Given information Block Start

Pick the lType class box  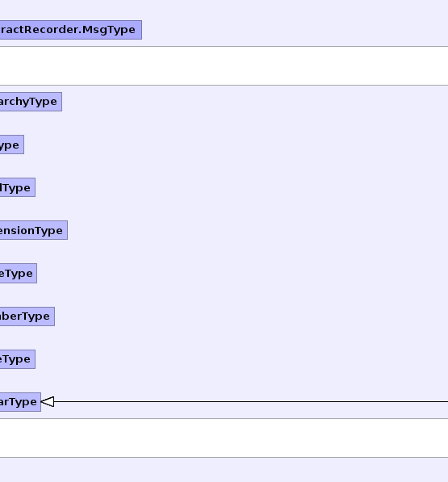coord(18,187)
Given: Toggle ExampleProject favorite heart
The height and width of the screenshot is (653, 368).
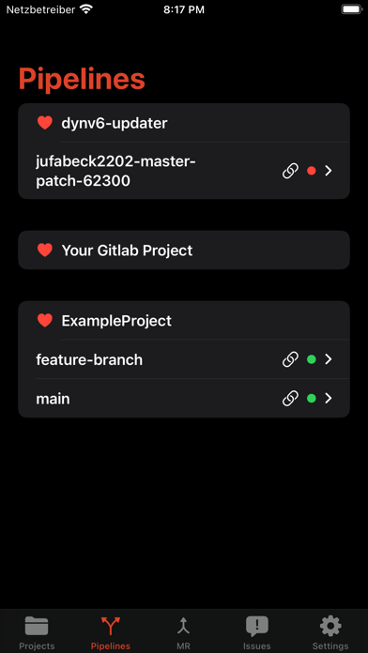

Given information Block End
Given information Block Start

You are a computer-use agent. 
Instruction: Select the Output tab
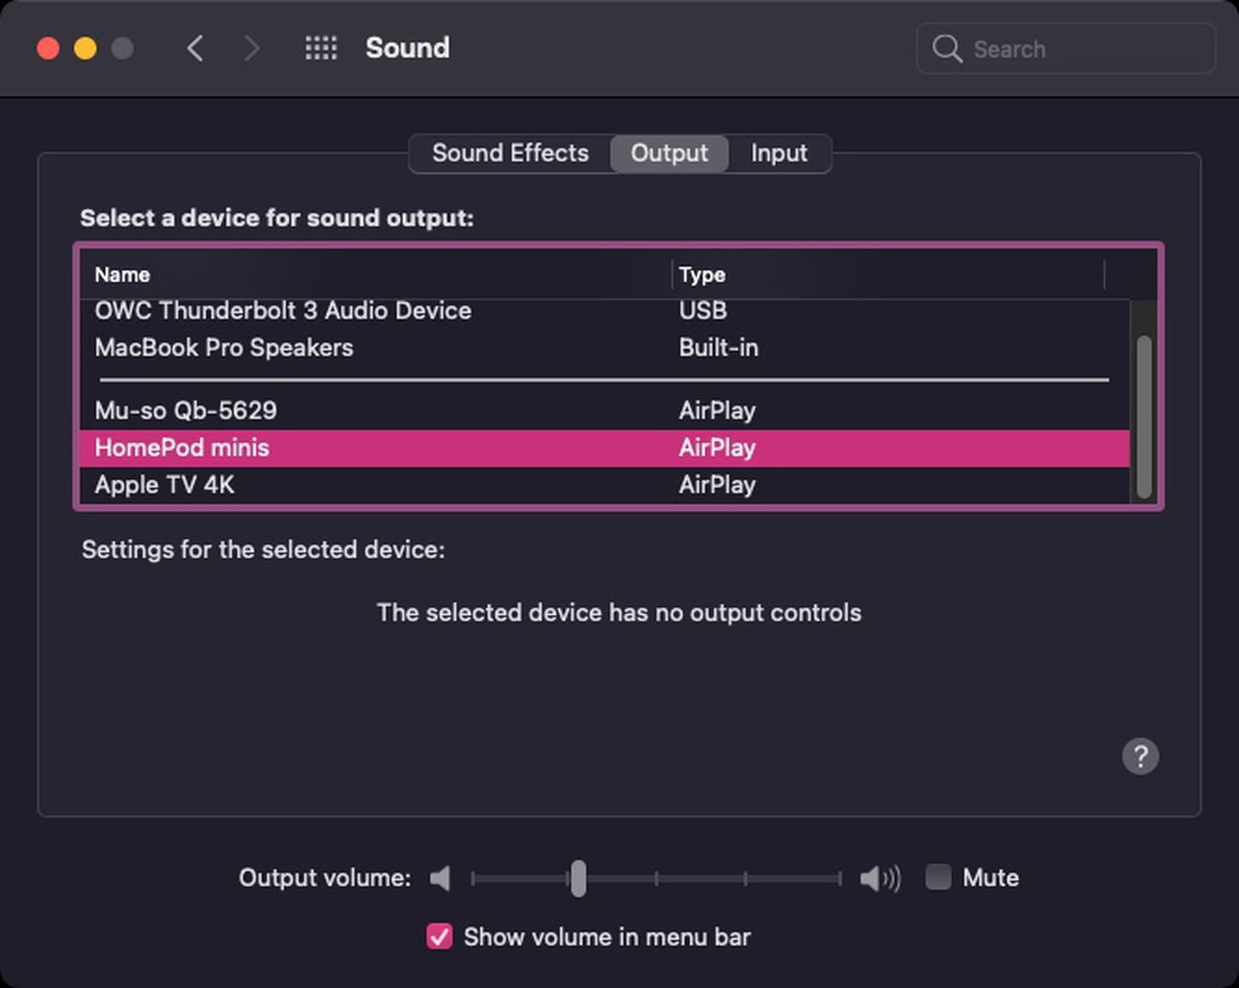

Given information Block End

Your goal:
What is asked for is an exact copy of the lines above from the one containing "You are a computer-use agent." through the one containing "Instruction: Select the Output tab", and only those.

Task result:
You are a computer-use agent. 
Instruction: Select the Output tab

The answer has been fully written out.